Practice, Practice, Practice

Did you watch the World Series? No, I’m not going to talk about baseball. Did you see the Dick’s Sporting Goods commercial?

That commercial (despite the rude comments on YouTube) really is a great metaphor for what it takes to be a painter. I had never even heard of Dick’s Sporting Goods (there aren’t any where I live), but I watched that commercial of athletes practicing dribbling basketballs backwards, or practicing throwing footballs, or practicing balance beam routines, and I thought: this could be about painting.
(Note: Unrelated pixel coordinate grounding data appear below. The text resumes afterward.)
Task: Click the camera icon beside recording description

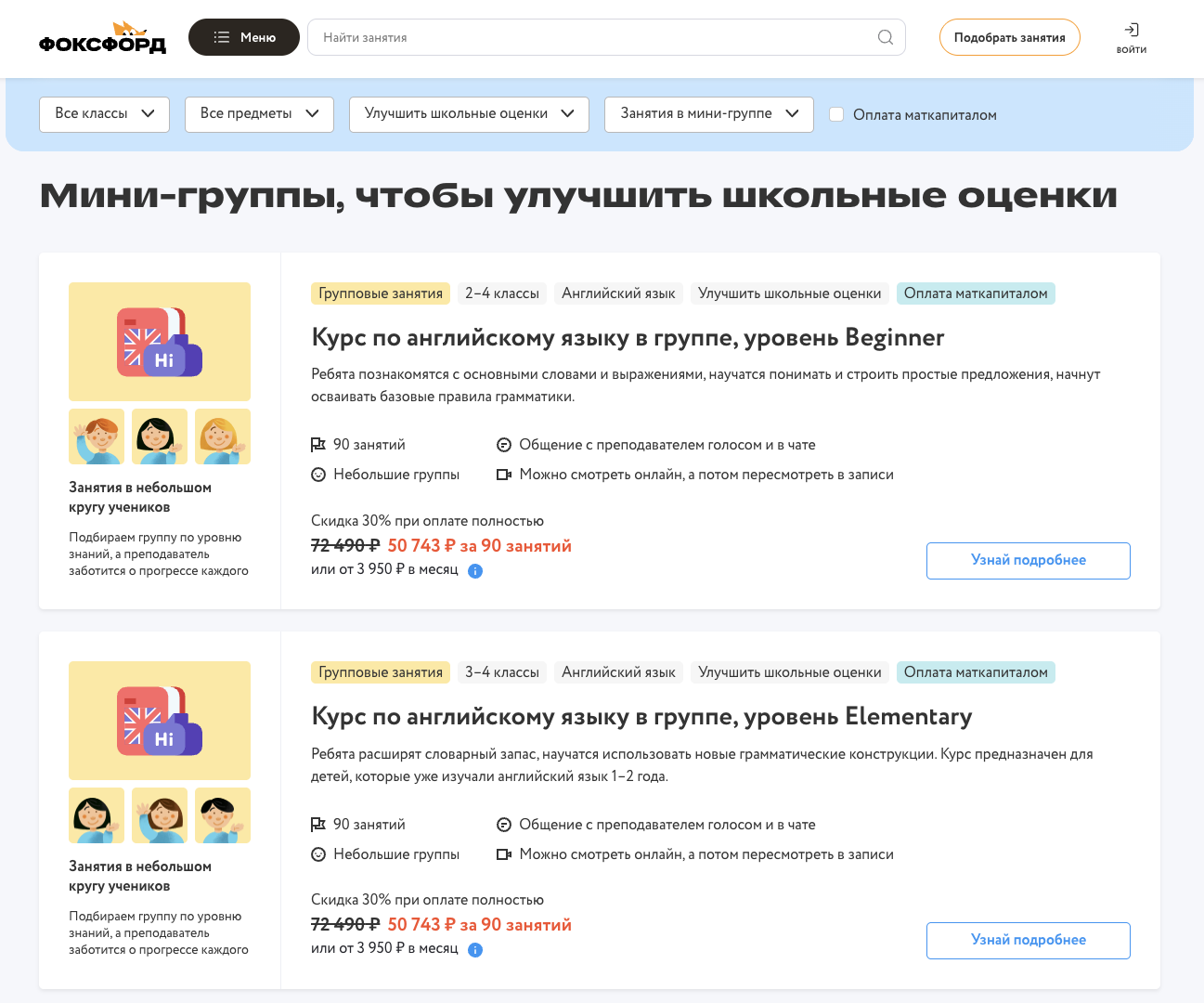Action: tap(504, 474)
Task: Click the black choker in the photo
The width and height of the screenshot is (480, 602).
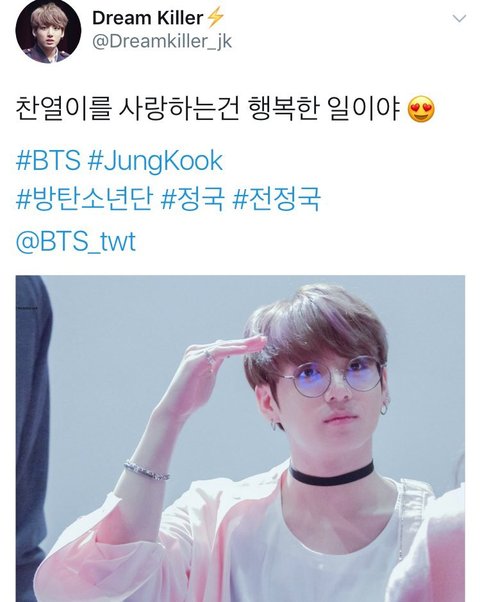Action: (x=331, y=472)
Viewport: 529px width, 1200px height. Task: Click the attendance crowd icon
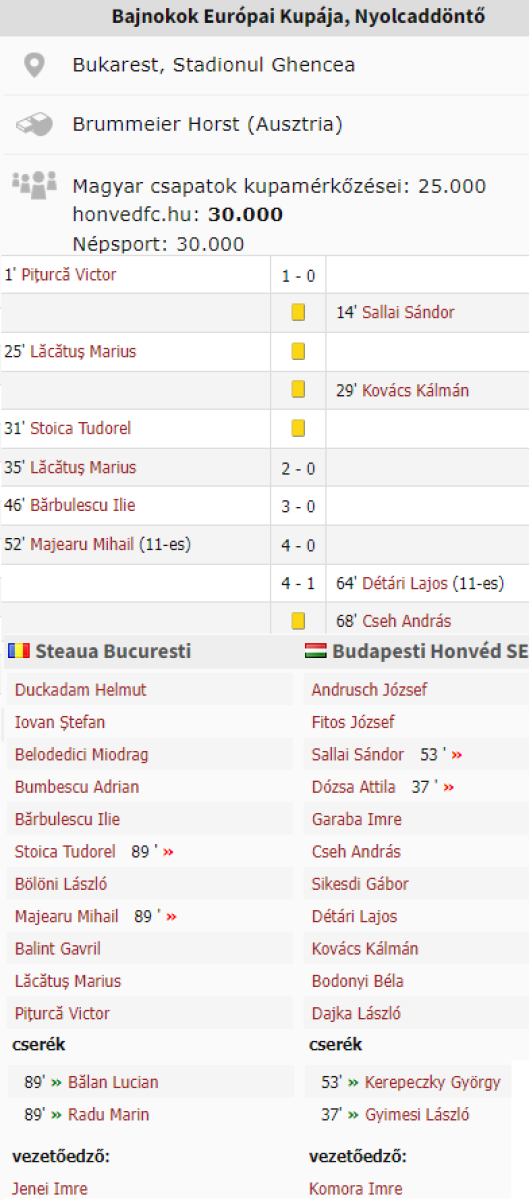coord(34,184)
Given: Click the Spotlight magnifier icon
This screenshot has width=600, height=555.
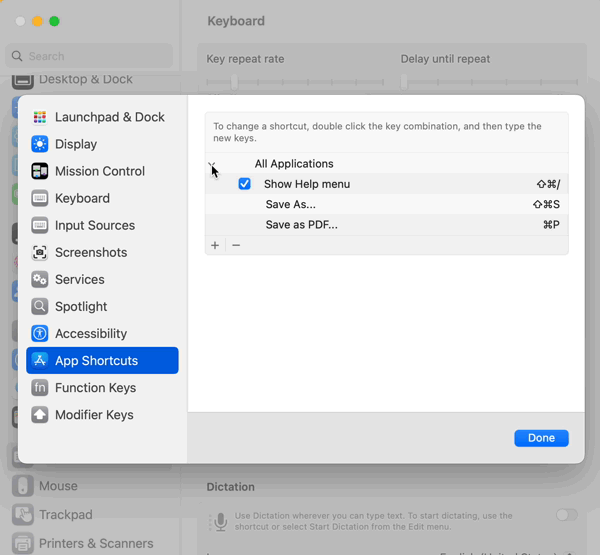Looking at the screenshot, I should pos(40,306).
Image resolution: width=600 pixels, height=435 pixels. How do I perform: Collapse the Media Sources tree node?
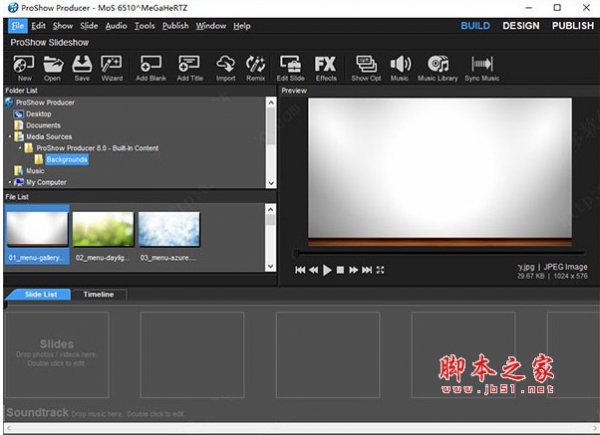pos(10,136)
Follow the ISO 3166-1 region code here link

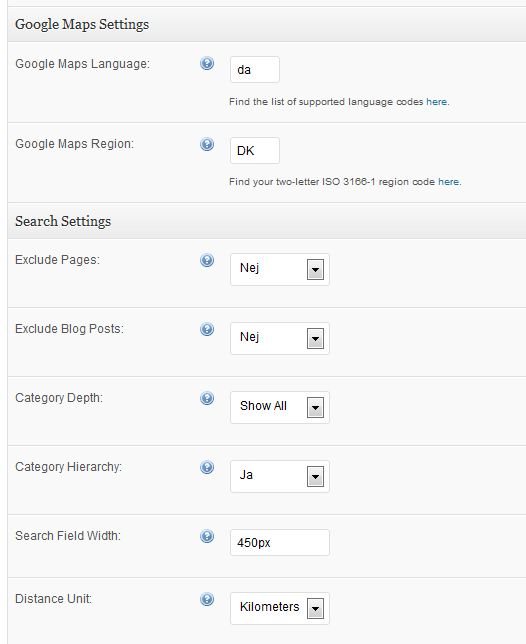click(448, 182)
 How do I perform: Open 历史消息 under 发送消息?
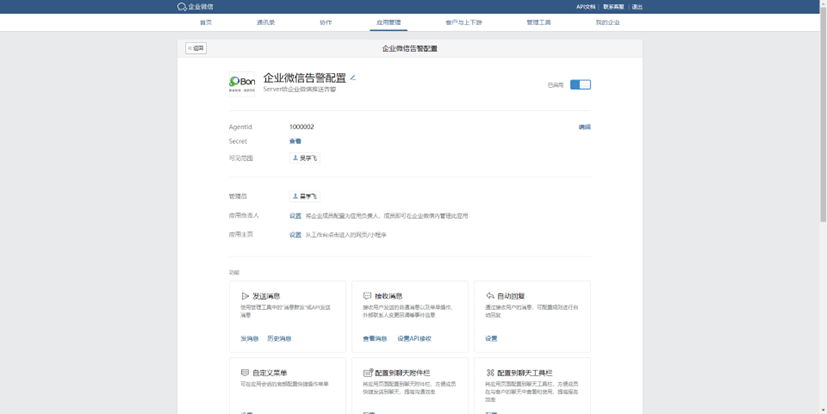279,339
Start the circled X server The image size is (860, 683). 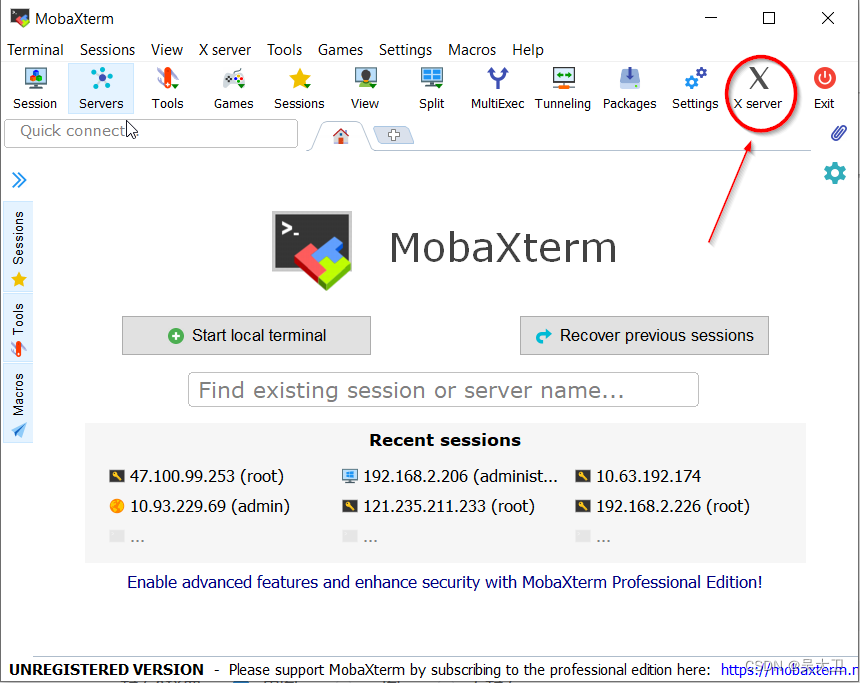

  • Dancers take dance class every morning.
  • Basketball players practice dribbling
  • Musicians do their scales.
  • Baseball players take batting practice.
  • Heck, astronauts practice in swimming pools to simulate zero gravity.

And painters wonder why they don’t paint masterpieces every time they step up to the canvas.

I suppose it has to do with the fact that a practice painting feels exactly like “real” painting: get all the equipment out, go to a location (if you paint plein air), set up, use those expensive oil paints, do thumbnails, and then take an hour or four to do a painting. Only the grounds might be cheaper than for “real” paintings. Musicians know that when they practice, they aren’t performing.

With painting, anything you get might be frame-able, so you’re always thinking you’re painting. It must be the same with writing: any character sketch can develop into a novel.  But you have to develop the muscles to create, and keep them in shape.

It’s all in the attitude.

What do you think? How much do you practice? Do you draw every day? I’ll respond to your comments after practice.